▶ _BRIEF_
Find each line of the material below that contains the word "button", and copy those lines in full.
**********
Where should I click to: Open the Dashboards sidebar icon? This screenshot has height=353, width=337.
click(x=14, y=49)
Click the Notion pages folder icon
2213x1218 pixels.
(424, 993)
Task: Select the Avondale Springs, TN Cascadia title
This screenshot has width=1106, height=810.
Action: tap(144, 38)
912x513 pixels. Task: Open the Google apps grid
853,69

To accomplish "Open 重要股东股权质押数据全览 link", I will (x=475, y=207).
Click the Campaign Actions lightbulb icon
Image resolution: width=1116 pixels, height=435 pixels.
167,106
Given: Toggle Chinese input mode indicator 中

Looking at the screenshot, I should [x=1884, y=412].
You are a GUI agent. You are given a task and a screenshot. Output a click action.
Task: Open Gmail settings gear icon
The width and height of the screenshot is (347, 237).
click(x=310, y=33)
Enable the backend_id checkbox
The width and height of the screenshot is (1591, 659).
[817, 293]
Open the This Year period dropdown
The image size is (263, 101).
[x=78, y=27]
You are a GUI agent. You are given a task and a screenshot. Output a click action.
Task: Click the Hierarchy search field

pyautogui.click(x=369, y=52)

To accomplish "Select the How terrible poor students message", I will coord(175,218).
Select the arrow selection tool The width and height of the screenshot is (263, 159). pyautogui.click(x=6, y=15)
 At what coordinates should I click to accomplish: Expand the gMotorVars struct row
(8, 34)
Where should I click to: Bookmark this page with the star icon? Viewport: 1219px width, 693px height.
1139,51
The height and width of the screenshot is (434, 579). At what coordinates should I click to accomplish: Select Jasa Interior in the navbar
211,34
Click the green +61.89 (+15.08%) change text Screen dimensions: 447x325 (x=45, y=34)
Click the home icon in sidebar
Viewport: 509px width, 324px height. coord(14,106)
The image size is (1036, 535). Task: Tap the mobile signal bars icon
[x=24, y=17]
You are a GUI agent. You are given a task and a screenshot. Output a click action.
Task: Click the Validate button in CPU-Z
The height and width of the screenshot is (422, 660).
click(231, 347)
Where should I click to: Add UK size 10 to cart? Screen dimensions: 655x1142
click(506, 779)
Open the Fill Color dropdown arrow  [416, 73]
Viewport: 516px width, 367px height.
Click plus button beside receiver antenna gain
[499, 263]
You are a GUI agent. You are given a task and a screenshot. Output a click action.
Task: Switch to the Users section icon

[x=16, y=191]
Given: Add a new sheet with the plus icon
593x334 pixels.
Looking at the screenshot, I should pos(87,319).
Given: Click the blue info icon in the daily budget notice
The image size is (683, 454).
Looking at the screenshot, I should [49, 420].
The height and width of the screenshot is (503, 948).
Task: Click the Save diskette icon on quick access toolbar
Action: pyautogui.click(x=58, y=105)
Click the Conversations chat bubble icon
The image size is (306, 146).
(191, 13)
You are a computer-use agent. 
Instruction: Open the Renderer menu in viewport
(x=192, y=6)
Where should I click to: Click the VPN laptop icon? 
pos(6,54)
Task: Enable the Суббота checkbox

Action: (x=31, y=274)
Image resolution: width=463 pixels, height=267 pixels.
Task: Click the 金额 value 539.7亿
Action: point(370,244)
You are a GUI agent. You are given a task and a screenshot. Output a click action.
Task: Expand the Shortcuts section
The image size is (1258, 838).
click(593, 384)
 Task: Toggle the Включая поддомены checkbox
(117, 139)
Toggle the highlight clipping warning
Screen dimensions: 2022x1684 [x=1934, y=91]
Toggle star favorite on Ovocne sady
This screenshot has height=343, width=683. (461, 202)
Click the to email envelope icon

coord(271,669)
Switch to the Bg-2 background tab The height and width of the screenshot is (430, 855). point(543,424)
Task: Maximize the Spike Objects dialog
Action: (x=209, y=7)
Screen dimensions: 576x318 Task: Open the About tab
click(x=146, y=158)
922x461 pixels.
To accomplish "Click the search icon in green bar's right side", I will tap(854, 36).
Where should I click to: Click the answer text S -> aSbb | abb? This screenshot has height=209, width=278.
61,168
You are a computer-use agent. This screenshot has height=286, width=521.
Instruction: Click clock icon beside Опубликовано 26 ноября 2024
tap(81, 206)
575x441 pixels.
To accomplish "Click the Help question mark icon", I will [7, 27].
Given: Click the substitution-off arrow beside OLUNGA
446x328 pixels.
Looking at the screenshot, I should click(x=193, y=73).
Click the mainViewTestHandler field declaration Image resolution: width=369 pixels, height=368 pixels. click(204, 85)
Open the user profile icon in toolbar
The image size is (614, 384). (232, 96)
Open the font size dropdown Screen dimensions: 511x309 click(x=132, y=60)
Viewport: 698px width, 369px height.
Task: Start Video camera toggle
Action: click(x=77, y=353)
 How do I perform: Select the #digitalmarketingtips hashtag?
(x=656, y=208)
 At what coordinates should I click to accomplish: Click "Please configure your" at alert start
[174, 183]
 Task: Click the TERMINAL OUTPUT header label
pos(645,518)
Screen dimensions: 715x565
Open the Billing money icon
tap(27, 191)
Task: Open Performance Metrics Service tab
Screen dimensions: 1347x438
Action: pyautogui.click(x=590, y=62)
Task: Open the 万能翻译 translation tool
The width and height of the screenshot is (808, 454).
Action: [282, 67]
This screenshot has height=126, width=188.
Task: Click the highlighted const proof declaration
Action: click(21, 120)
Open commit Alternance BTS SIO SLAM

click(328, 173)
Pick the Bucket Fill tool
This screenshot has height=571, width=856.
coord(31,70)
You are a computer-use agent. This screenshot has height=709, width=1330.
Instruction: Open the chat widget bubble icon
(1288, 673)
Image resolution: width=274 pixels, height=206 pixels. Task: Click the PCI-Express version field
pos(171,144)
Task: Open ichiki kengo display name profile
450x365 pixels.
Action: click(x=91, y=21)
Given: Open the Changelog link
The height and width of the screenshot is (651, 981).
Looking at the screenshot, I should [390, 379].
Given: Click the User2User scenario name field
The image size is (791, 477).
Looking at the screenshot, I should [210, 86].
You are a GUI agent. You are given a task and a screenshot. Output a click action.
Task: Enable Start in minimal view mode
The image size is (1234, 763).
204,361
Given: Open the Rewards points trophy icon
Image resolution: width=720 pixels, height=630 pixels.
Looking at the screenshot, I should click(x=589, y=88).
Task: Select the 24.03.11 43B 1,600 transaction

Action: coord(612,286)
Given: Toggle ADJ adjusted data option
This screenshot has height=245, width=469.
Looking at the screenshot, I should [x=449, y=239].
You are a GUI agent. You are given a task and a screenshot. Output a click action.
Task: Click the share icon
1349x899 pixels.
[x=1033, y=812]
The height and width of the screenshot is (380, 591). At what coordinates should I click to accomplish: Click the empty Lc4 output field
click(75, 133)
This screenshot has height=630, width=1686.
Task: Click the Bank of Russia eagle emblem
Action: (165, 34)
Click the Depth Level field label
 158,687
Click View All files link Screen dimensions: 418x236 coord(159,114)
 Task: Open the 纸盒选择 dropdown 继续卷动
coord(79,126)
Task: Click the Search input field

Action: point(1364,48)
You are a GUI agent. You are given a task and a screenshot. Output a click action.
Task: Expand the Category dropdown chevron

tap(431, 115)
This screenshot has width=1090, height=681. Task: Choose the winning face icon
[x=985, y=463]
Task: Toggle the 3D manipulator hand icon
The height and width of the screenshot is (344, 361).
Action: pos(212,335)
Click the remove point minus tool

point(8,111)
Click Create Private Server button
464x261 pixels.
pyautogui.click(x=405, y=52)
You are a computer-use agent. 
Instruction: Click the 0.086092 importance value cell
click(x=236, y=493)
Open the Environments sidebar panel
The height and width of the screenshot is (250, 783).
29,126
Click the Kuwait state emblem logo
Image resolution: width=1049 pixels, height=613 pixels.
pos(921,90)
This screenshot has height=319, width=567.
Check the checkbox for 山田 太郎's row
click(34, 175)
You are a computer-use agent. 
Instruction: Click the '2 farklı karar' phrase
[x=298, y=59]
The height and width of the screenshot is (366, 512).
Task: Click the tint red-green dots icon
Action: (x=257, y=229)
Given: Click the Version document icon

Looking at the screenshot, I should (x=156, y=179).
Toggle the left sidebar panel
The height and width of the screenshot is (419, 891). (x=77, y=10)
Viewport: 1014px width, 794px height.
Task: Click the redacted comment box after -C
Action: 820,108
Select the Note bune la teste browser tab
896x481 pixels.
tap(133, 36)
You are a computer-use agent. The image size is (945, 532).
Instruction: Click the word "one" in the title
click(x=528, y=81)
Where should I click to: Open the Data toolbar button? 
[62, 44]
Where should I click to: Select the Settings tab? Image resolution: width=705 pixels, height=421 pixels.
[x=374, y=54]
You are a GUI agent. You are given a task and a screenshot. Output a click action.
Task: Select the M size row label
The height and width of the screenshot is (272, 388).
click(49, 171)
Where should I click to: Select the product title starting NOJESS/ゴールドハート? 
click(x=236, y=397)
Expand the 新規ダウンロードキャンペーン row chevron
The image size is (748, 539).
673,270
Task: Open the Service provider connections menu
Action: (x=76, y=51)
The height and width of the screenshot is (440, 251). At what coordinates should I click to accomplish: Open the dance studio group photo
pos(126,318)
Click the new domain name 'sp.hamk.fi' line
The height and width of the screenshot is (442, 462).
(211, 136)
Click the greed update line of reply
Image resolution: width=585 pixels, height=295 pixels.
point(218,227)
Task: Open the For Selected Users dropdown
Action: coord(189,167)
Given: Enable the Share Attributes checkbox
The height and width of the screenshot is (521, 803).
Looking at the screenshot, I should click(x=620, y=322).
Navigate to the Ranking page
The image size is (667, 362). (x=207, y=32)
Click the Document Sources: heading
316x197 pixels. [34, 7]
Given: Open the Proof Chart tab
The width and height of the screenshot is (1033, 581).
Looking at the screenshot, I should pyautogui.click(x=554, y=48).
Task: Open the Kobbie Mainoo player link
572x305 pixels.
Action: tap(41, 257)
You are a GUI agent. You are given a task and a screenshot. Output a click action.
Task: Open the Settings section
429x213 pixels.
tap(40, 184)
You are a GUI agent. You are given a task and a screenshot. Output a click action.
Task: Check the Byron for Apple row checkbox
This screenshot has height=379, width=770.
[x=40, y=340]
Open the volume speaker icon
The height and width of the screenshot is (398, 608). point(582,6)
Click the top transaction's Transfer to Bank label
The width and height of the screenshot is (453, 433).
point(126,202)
**********
▶ _RESULT BELOW_
Task: Click the Validate button in CPU-Z
Click plus button beside receiver antenna gain
Click Create Private Server button
Where should I click to: Open the Data toolbar button? 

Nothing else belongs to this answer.